Feature Dropping Curve

Visualizer

DroppingCurve

Quick Method

dropping_curve()

Models

Classification, Regression, Clustering

Workflow

Model Selection

A feature dropping curve (FDC) shows the relationship between the score and the number of features used. This visualizer randomly drops input features, showing how the estimator benefits from additional features of the same type. For example, how many air quality sensors are needed across a city to accurately predict city-wide pollution levels?

Feature dropping curves helpfully complement Recursive Feature Elimination (RFECV). In the air quality sensor example, RFECV finds which sensors to keep in the specific city. Feature dropping curves estimate how many sensors a similar-sized city might need to track pollution levels.

Feature dropping curves are common in the field of neural decoding, where they are called neuron dropping curves (example, panels C and H). Neural decoding research often quantifies how performance scales with neuron (or electrode) count. Because neurons do not correspond directly between participants, we use random neuron subsets to simulate what performance to expect when recording from other participants.
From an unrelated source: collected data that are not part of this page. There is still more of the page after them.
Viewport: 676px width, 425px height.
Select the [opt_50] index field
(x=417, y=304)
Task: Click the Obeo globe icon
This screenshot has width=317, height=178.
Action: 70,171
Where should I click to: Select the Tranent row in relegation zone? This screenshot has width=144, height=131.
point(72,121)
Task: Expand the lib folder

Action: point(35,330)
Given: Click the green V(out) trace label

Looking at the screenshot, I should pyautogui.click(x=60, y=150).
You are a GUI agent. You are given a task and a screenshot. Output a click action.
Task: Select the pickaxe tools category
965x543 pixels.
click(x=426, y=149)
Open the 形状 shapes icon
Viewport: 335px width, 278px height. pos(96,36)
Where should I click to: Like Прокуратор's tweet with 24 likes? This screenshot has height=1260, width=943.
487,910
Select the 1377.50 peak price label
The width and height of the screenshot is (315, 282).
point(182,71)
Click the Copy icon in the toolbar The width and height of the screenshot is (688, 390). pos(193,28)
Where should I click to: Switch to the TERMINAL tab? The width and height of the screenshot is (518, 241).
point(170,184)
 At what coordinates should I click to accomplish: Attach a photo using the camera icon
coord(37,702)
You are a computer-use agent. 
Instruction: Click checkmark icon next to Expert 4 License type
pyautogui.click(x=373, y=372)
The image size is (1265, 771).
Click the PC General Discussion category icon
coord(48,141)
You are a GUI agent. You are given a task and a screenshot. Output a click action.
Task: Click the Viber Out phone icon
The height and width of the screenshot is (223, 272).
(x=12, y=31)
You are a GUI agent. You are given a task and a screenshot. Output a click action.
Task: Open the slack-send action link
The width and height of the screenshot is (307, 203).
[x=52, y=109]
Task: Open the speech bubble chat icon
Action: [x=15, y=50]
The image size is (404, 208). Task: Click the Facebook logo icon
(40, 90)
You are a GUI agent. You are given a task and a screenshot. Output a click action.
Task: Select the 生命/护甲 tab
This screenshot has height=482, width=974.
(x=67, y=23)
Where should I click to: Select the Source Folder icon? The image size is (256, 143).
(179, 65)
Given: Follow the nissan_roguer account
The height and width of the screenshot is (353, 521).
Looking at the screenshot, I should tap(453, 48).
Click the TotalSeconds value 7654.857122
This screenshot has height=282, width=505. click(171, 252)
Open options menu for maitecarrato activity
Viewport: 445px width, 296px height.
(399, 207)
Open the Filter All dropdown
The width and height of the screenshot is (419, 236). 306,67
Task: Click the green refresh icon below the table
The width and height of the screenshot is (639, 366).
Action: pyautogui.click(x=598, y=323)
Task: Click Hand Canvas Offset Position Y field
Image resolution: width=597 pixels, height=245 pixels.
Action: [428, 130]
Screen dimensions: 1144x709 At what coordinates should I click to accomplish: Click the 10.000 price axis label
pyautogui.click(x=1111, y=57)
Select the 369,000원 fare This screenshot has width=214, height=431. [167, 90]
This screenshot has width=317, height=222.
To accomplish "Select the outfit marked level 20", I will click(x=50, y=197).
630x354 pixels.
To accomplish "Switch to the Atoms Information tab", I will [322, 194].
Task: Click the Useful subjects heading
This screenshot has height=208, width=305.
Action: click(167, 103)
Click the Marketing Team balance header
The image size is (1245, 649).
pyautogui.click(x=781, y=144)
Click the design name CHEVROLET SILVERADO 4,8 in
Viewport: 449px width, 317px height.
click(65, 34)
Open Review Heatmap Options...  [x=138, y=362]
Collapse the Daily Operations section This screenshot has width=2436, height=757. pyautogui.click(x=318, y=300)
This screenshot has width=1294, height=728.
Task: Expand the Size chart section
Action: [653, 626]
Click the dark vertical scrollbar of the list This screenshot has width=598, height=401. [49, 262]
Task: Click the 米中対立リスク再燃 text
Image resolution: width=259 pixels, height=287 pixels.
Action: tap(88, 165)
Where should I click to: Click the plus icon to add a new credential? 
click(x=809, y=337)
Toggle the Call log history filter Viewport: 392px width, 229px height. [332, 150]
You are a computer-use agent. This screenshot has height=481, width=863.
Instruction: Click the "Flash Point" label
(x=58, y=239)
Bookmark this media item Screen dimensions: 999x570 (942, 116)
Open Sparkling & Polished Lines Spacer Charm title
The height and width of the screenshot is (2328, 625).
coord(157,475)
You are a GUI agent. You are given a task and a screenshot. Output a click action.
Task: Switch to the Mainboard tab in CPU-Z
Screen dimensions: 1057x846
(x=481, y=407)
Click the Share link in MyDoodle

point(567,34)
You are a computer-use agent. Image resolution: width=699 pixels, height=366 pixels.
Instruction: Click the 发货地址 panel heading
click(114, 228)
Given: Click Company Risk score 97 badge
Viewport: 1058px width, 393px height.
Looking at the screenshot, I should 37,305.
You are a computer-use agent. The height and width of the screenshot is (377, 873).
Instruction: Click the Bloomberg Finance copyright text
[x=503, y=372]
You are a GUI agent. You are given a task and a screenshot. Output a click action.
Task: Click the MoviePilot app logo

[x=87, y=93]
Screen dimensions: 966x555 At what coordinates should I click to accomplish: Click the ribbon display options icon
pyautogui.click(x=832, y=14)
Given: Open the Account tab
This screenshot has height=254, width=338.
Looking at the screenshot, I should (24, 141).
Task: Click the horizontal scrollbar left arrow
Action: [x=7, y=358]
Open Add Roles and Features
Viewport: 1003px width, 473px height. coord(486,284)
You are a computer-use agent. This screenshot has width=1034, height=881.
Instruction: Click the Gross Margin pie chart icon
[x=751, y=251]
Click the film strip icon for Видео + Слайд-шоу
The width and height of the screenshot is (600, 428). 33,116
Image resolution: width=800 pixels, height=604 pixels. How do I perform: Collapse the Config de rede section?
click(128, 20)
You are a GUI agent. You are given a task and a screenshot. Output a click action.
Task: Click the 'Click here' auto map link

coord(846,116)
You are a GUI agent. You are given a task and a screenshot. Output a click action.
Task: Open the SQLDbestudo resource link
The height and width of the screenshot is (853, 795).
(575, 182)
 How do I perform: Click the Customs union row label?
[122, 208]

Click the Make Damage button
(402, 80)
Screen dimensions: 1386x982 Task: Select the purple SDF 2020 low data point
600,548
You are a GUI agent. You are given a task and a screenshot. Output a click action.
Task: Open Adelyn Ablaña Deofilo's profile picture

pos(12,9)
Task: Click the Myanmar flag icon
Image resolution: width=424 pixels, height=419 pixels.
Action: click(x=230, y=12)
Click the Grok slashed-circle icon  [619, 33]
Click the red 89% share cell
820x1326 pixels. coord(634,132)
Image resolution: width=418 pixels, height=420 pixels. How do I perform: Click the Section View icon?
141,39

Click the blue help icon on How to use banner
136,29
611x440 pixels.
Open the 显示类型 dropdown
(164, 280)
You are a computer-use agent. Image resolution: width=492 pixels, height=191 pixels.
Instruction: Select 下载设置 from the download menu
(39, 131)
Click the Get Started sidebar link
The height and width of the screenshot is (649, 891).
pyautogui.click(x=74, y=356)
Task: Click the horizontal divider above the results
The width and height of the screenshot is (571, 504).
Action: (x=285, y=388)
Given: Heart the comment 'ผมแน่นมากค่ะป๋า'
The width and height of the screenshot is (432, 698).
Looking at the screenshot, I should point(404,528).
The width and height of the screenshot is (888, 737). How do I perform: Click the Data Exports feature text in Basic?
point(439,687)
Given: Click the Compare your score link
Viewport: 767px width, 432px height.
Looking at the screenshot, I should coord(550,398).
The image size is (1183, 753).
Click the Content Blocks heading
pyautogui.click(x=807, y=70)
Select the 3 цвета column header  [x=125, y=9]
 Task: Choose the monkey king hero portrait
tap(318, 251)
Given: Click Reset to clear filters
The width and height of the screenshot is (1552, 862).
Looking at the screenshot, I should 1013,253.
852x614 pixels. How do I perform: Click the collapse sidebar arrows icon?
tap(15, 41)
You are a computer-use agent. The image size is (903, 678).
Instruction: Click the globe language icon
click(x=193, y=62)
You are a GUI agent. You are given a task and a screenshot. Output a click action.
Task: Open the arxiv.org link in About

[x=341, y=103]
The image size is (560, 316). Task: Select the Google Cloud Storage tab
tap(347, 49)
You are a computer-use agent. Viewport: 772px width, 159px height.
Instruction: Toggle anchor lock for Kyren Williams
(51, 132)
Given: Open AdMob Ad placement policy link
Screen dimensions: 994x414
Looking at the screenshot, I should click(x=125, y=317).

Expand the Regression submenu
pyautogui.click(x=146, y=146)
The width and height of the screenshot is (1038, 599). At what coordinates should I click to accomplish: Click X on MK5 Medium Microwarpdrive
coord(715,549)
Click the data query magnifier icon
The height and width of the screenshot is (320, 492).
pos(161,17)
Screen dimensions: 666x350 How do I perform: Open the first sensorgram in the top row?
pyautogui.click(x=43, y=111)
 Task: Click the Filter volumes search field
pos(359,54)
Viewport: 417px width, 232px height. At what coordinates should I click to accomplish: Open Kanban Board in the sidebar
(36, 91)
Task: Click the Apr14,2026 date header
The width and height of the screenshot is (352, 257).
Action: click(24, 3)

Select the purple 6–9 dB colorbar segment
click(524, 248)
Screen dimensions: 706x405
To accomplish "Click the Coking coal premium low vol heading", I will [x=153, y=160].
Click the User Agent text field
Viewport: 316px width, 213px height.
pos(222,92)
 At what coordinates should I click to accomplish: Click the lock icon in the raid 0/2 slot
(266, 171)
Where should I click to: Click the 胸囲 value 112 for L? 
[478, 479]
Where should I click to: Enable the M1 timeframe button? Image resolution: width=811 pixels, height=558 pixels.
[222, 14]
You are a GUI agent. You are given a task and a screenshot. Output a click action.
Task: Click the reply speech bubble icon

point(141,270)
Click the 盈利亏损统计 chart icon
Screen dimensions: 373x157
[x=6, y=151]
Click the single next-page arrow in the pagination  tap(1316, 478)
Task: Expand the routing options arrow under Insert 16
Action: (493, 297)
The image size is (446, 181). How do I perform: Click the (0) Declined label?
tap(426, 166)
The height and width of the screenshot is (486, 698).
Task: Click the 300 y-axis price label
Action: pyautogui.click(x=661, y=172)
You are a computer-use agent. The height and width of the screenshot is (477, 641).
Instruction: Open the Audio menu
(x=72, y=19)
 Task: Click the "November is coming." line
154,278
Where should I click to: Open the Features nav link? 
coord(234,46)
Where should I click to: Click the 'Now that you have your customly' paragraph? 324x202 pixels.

To show how this works in practice, consider an image classification example using handwritten digits.

from sklearn.svm import SVC
from sklearn.datasets import load_digits

from yellowbrick.model_selection import DroppingCurve

# Load dataset
X, y = load_digits(return_X_y=True)

# Initialize visualizer with estimator
visualizer = DroppingCurve(SVC())

# Fit the data to the visualizer
visualizer.fit(X, y)
# Finalize and render the figure
visualizer.show()

(Source code, png, pdf)

This figure shows an input feature dropping curve. Since the features are informative, the accuracy increases with more larger feature subsets. The shaded area represents the variability of cross-validation, one standard deviation above and below the mean accuracy score drawn by the curve.

The visualization can be interpreted as the performance if we knew some image pixels were corrupted. As an alternative interpretation, the dropping curve roughly estimates the accuracy if the image resolution was downsampled.

Quick Method

The same functionality can be achieved with the associated quick method dropping_curve. This method will build the DroppingCurve with the associated arguments, fit it, then (optionally) immediately show the visualization.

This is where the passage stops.